[Stored data entries]
■ ■ ■ ■ ■ ■ ■
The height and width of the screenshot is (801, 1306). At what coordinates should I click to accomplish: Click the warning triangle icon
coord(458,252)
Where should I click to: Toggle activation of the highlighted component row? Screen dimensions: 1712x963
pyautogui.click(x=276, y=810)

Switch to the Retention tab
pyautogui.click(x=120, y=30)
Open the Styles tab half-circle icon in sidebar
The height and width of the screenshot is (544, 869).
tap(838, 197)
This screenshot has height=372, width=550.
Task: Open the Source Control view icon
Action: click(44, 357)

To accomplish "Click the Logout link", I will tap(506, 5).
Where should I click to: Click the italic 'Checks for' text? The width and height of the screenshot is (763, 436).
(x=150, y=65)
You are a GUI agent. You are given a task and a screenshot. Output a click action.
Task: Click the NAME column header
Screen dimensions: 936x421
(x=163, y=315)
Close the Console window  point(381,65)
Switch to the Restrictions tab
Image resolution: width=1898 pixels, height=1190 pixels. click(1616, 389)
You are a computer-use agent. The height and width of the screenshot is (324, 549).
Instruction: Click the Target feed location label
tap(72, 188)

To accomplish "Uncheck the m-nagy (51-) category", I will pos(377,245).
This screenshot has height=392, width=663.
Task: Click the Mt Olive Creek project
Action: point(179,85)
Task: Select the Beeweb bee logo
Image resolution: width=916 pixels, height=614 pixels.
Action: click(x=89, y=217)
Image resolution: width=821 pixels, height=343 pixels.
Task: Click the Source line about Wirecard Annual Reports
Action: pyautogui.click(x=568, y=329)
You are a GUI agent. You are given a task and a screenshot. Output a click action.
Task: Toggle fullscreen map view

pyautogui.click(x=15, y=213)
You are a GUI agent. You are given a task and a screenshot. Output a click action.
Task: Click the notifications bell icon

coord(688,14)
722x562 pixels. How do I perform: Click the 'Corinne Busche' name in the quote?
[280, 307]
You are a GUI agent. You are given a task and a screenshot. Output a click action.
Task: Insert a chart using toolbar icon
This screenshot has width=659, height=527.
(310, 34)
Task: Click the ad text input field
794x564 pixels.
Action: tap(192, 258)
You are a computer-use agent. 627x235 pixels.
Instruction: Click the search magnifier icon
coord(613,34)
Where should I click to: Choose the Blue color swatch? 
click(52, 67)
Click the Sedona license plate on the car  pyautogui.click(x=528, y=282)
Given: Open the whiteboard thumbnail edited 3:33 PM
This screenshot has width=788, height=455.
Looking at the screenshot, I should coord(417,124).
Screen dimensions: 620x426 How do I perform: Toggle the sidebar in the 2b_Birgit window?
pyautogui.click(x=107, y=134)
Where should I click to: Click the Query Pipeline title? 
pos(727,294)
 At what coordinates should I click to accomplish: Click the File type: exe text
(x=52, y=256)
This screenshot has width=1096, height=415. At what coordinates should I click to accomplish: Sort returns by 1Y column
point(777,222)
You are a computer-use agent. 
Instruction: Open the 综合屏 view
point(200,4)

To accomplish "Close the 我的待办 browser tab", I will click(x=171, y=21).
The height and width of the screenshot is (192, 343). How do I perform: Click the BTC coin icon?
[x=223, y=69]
■ ■ ■ ■ ■ ■ ■
Please swap each "GUI agent" in the rows above for "screen agent", leaving the rest unchanged.

> **The reply**
The height and width of the screenshot is (801, 1306). At what coordinates should I click to accomplish: Click the warning triangle icon
coord(458,252)
Where should I click to: Toggle activation of the highlighted component row? Screen dimensions: 1712x963
pyautogui.click(x=276, y=810)

Switch to the Retention tab
pyautogui.click(x=120, y=30)
Open the Styles tab half-circle icon in sidebar
The height and width of the screenshot is (544, 869).
tap(838, 197)
This screenshot has height=372, width=550.
Task: Open the Source Control view icon
Action: click(44, 357)

To accomplish "Click the Logout link", I will tap(506, 5).
Where should I click to: Click the italic 'Checks for' text? The width and height of the screenshot is (763, 436).
(x=150, y=65)
You are a screen agent. You are given a task and a screenshot. Output a click action.
Task: Click the NAME column header
Screen dimensions: 936x421
(x=163, y=315)
Close the Console window  point(381,65)
Switch to the Restrictions tab
Image resolution: width=1898 pixels, height=1190 pixels. click(1616, 389)
You are a computer-use agent. The height and width of the screenshot is (324, 549).
Instruction: Click the Target feed location label
tap(72, 188)

To accomplish "Uncheck the m-nagy (51-) category", I will pos(377,245).
This screenshot has height=392, width=663.
Task: Click the Mt Olive Creek project
Action: point(179,85)
Task: Select the Beeweb bee logo
Image resolution: width=916 pixels, height=614 pixels.
Action: click(x=89, y=217)
Image resolution: width=821 pixels, height=343 pixels.
Task: Click the Source line about Wirecard Annual Reports
Action: pyautogui.click(x=568, y=329)
You are a screen agent. You are given a task and a screenshot. Output a click action.
Task: Toggle fullscreen map view

pyautogui.click(x=15, y=213)
You are a screen agent. You are given a task and a screenshot. Output a click action.
Task: Click the notifications bell icon

coord(688,14)
722x562 pixels. How do I perform: Click the 'Corinne Busche' name in the quote?
[280, 307]
You are a screen agent. You are given a task and a screenshot. Output a click action.
Task: Insert a chart using toolbar icon
This screenshot has width=659, height=527.
(310, 34)
Task: Click the ad text input field
794x564 pixels.
Action: tap(192, 258)
You are a computer-use agent. 627x235 pixels.
Instruction: Click the search magnifier icon
coord(613,34)
Where should I click to: Choose the Blue color swatch? 
click(52, 67)
Click the Sedona license plate on the car  pyautogui.click(x=528, y=282)
Given: Open the whiteboard thumbnail edited 3:33 PM
This screenshot has width=788, height=455.
Looking at the screenshot, I should coord(417,124).
Screen dimensions: 620x426 How do I perform: Toggle the sidebar in the 2b_Birgit window?
pyautogui.click(x=107, y=134)
Where should I click to: Click the Query Pipeline title? 
pos(727,294)
 At what coordinates should I click to accomplish: Click the File type: exe text
(x=52, y=256)
This screenshot has width=1096, height=415. At what coordinates should I click to accomplish: Sort returns by 1Y column
point(777,222)
You are a computer-use agent. 
Instruction: Open the 综合屏 view
point(200,4)

To accomplish "Close the 我的待办 browser tab", I will click(x=171, y=21).
The height and width of the screenshot is (192, 343). How do I perform: Click the BTC coin icon?
[x=223, y=69]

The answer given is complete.